
  I so hope someone will be able to help the bats.


  1. Nature’s “cruel trick” of survival-of-the-fittest perhaps? 5% SURVIVAL is intriguing, and may be nature’s plan.

    • Deborah Silver says

      Dear Alan, Some bat populations are wiped out by 100%. But let’s assume that in some cases 5% survive. Does that constitute a viable breeding population? I am not a biologist-I can’t answer this. I just know that all manner of people who grow things need the bats. Healthy bats. Those things that happen in the garden that we are powerless to prevent-vicious cold, ice storms, hurricanes-these things make gardeners well aware of the danger that being alive poses. Thanks for writing, Deborah

  2. i hope too. I love bats so much.

    • Deborah Silver says

      They aren’t so gorgeous. They are scary. But they are true friends of the garden. I fear for them. Would that I knew how to treat this.

WORK INSTRUCTIONS: Rewrite the part of the bat comments that opens with the words "2. i hope too." and closes with "to treat this.", putting "allies" in place of "friends".

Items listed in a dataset
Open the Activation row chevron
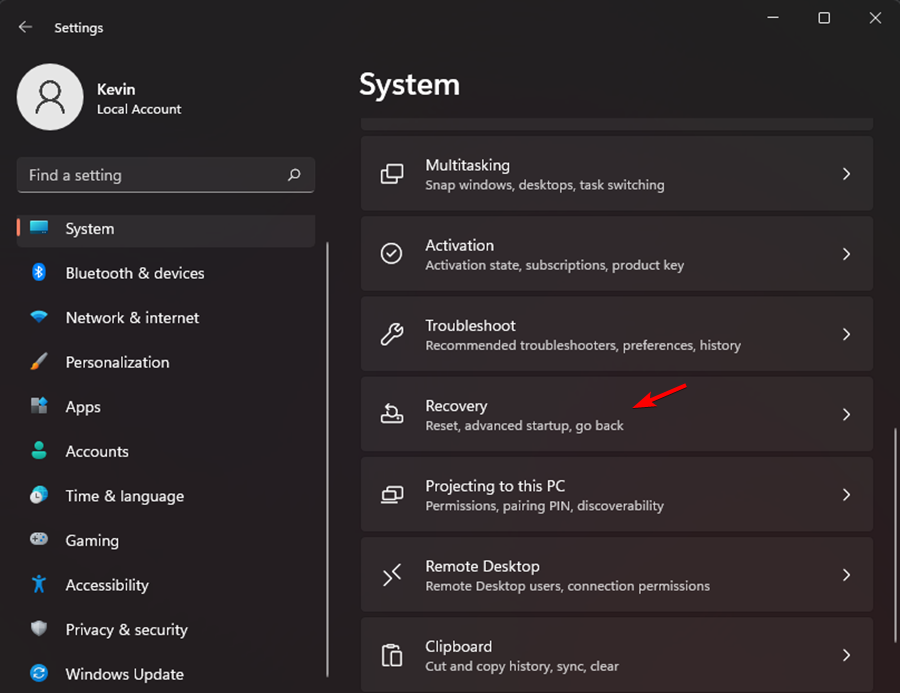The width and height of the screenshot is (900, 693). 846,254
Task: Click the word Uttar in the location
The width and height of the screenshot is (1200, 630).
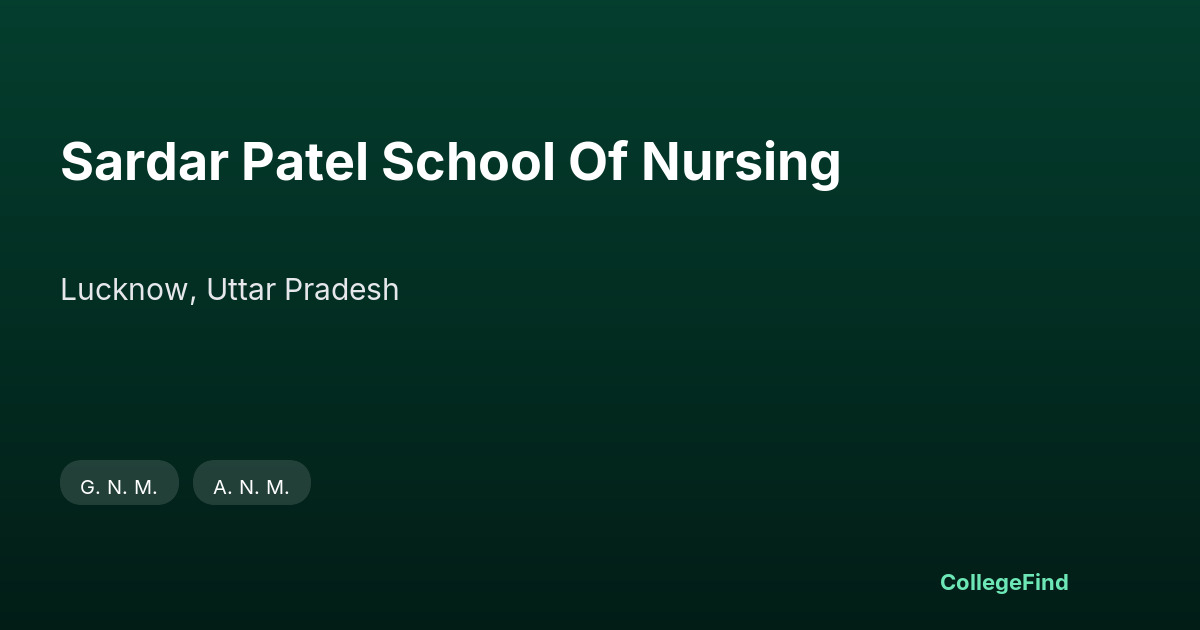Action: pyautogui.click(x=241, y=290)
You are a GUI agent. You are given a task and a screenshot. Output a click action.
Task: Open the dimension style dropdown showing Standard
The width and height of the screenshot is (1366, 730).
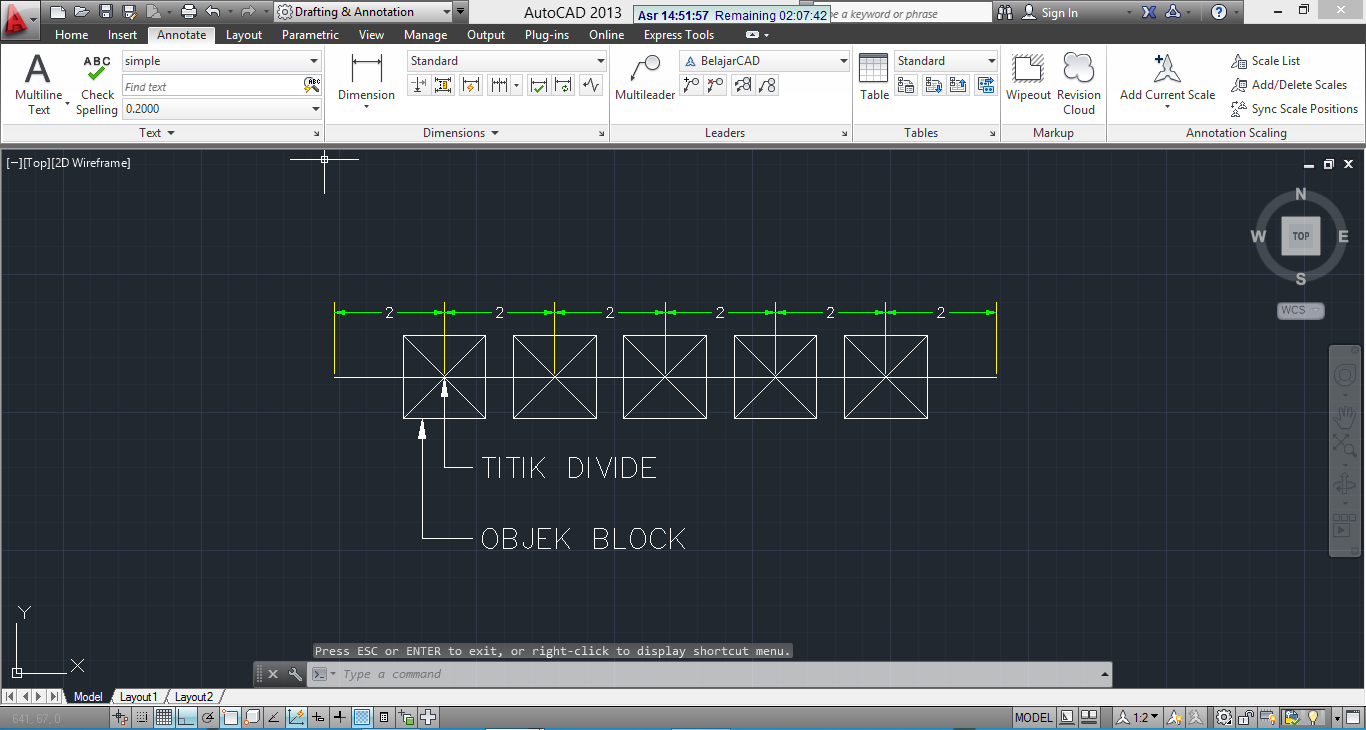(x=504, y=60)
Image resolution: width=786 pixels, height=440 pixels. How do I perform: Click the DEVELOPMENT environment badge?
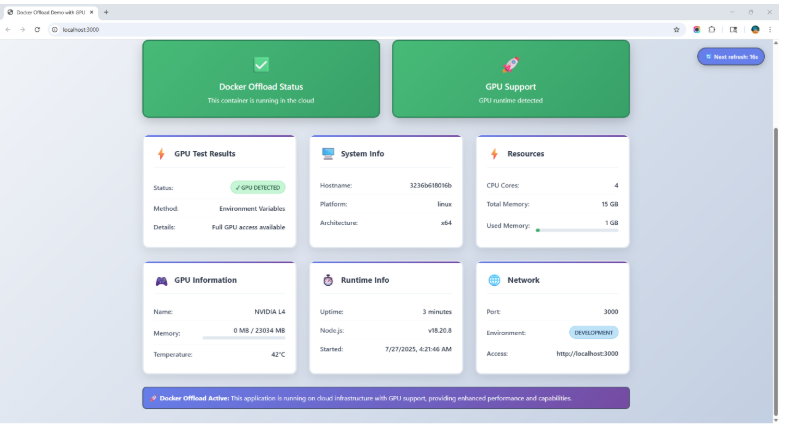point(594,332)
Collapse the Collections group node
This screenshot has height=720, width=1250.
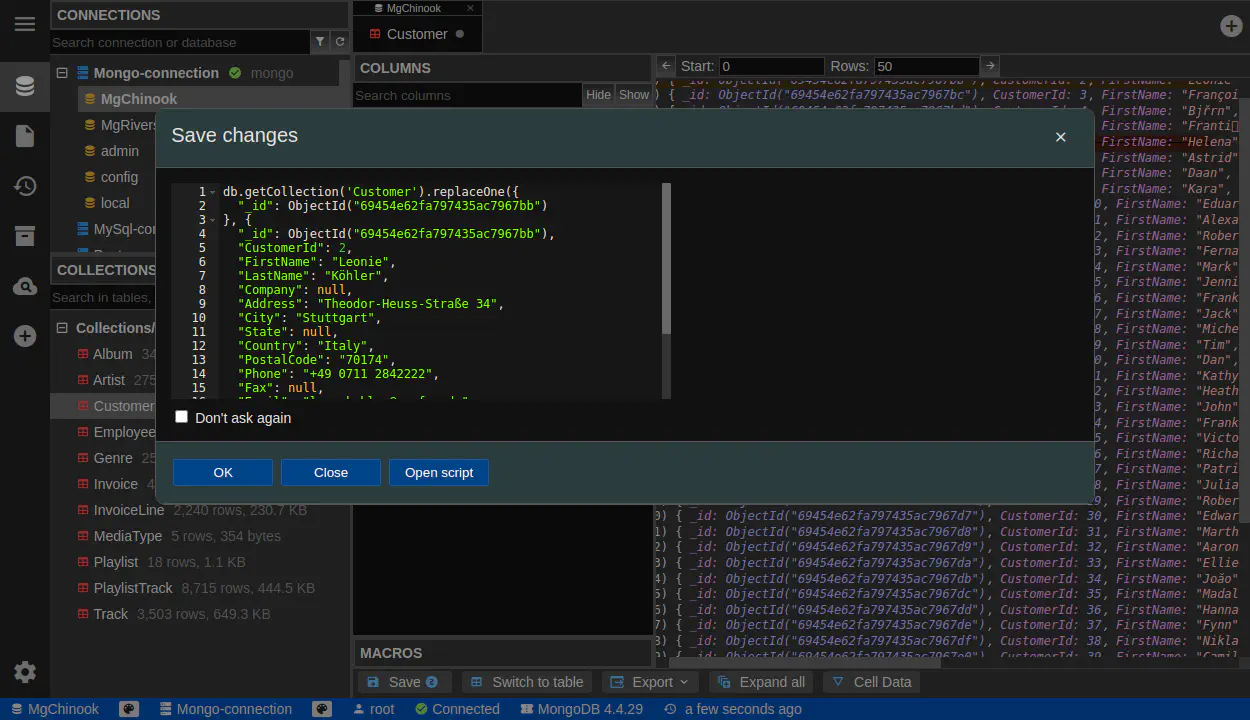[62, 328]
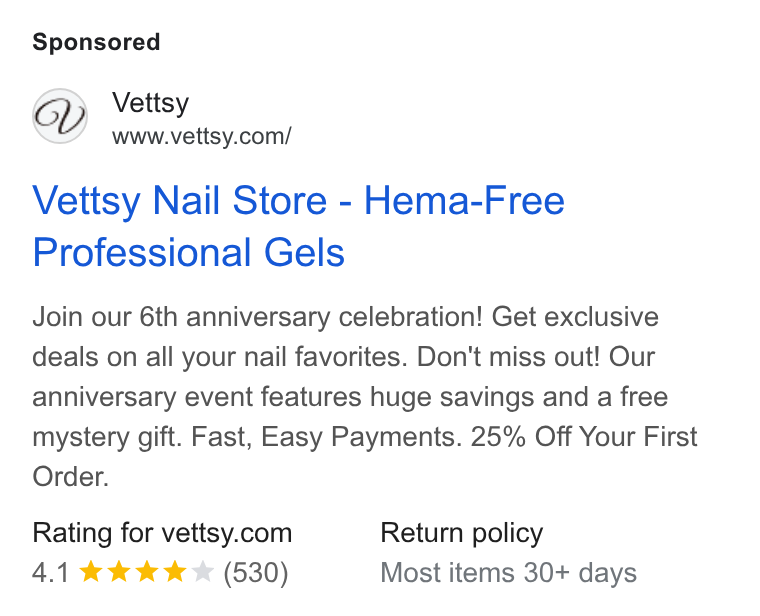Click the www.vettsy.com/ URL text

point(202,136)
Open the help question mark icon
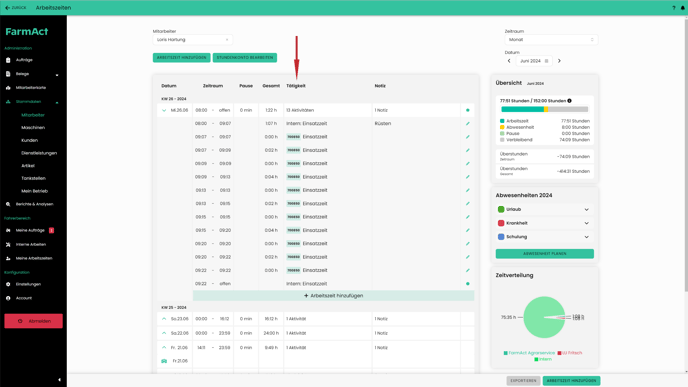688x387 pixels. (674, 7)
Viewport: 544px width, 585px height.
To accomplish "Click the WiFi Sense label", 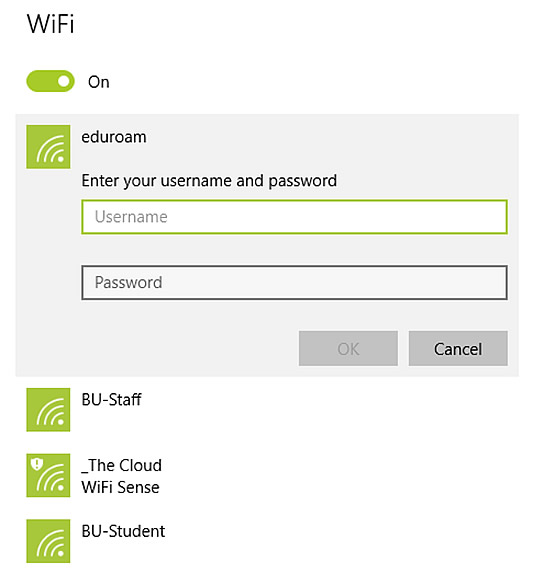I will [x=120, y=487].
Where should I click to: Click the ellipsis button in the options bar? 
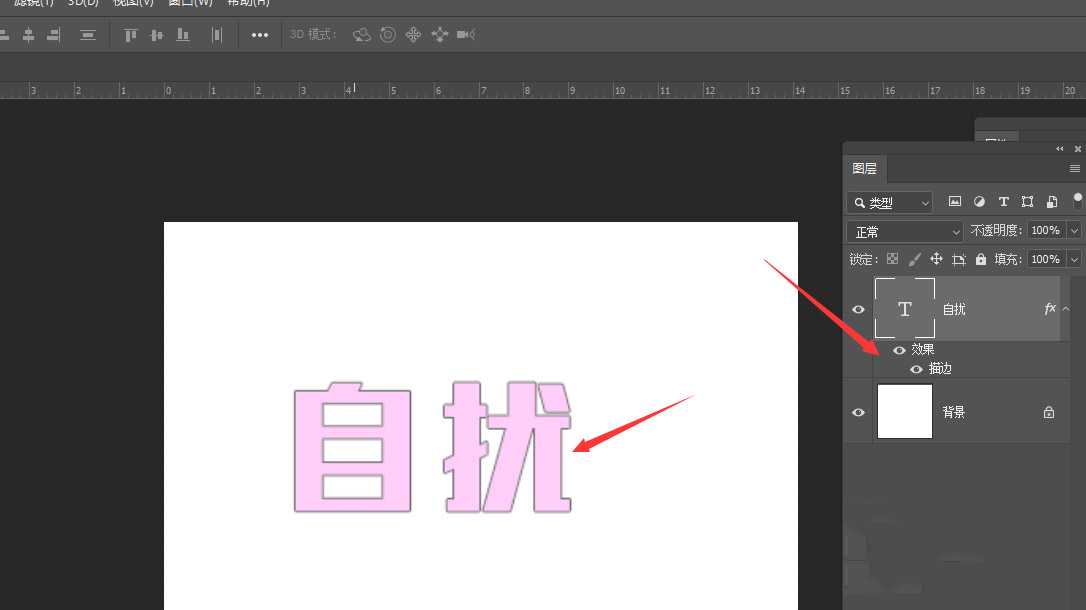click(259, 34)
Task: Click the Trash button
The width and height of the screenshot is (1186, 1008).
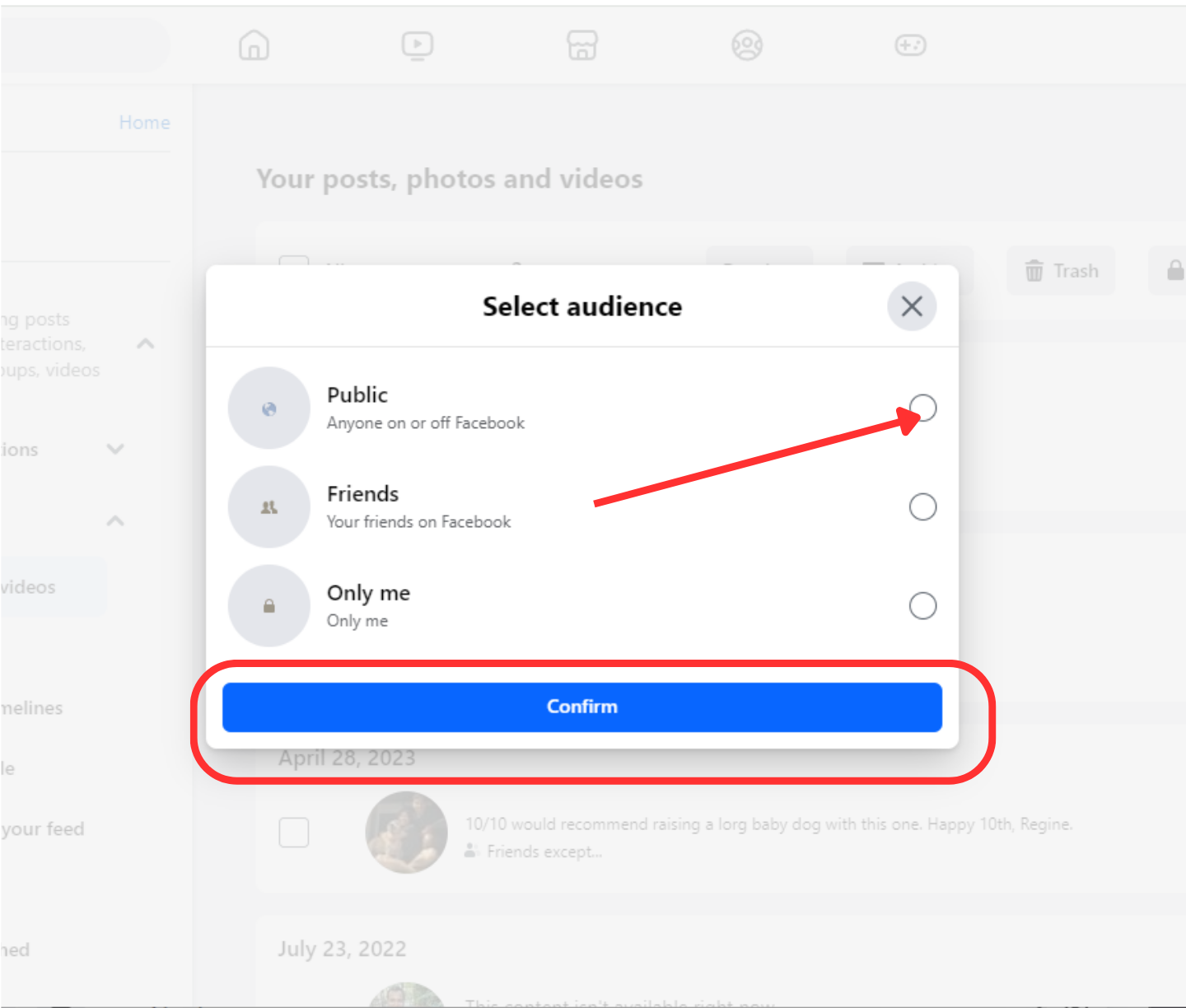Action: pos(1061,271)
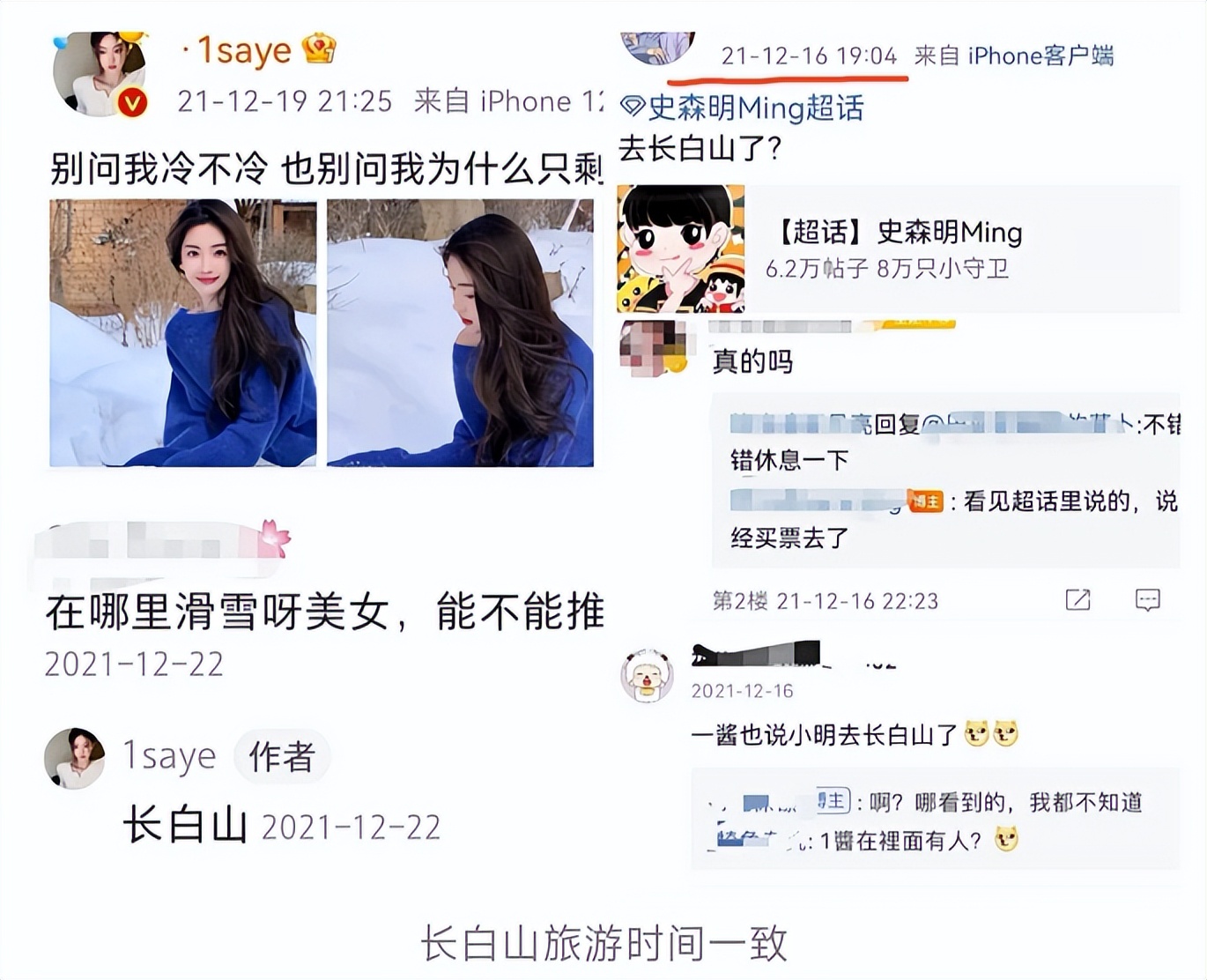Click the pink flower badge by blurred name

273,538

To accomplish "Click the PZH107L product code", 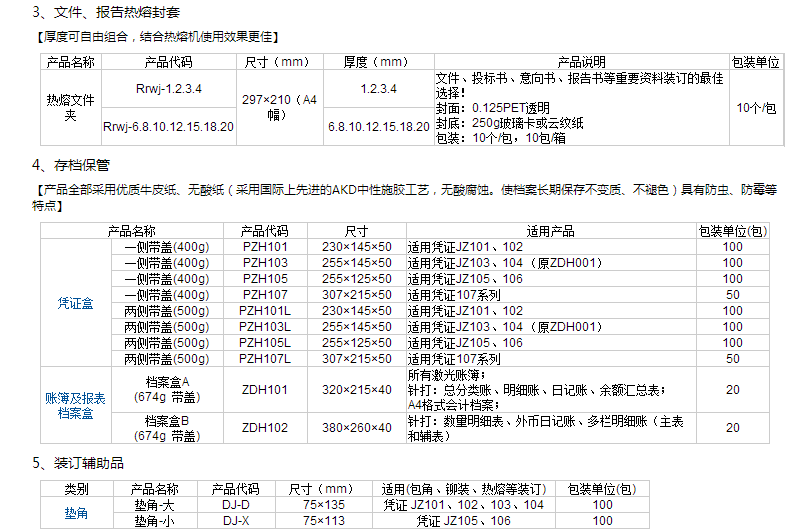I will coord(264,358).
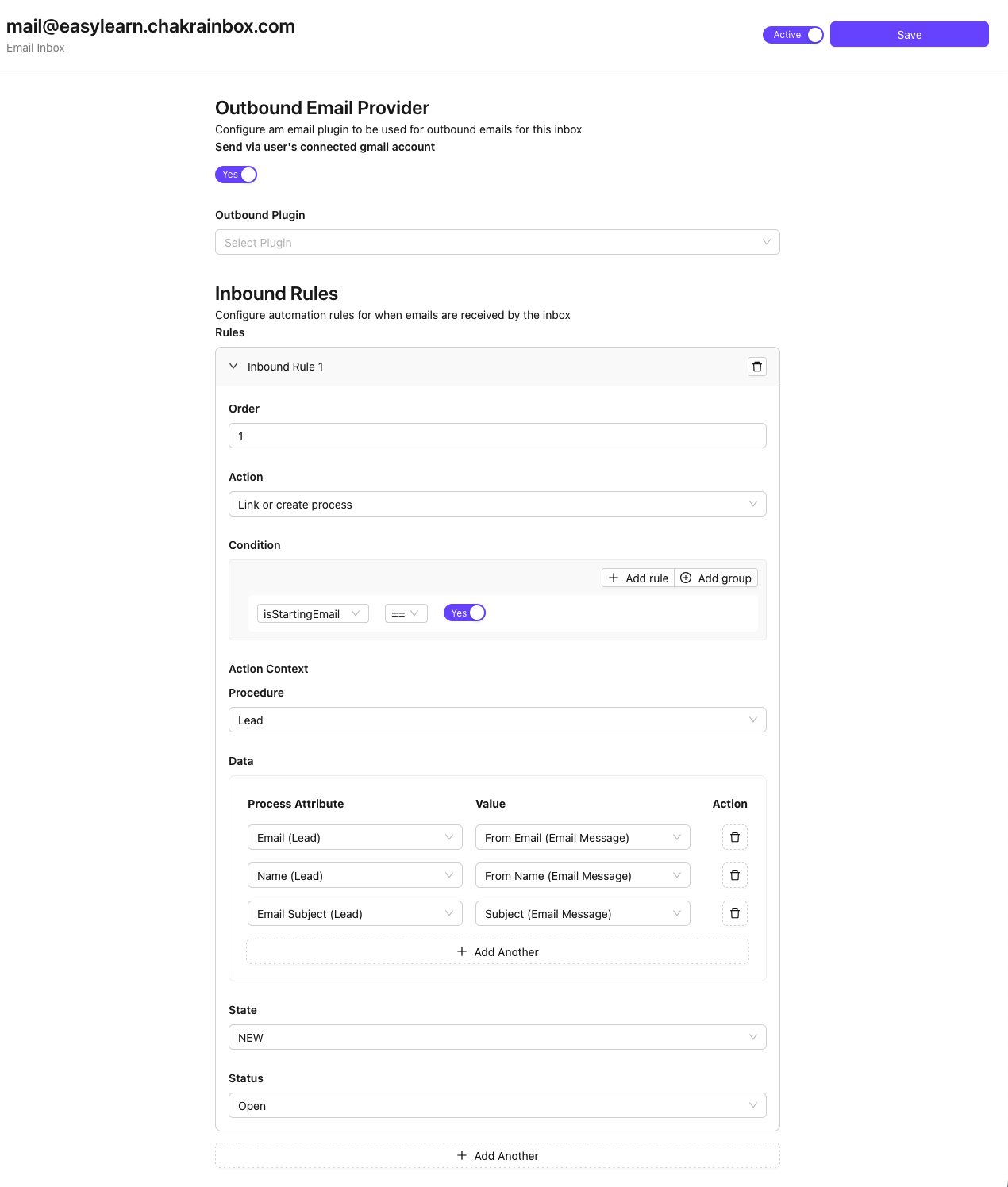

RESULT BELOW:
2. i hope too. I love bats so much.

    • Deborah Silver says

      They aren’t so gorgeous. They are scary. But they are true allies of the garden. I fear for them. Would that I knew how to treat this.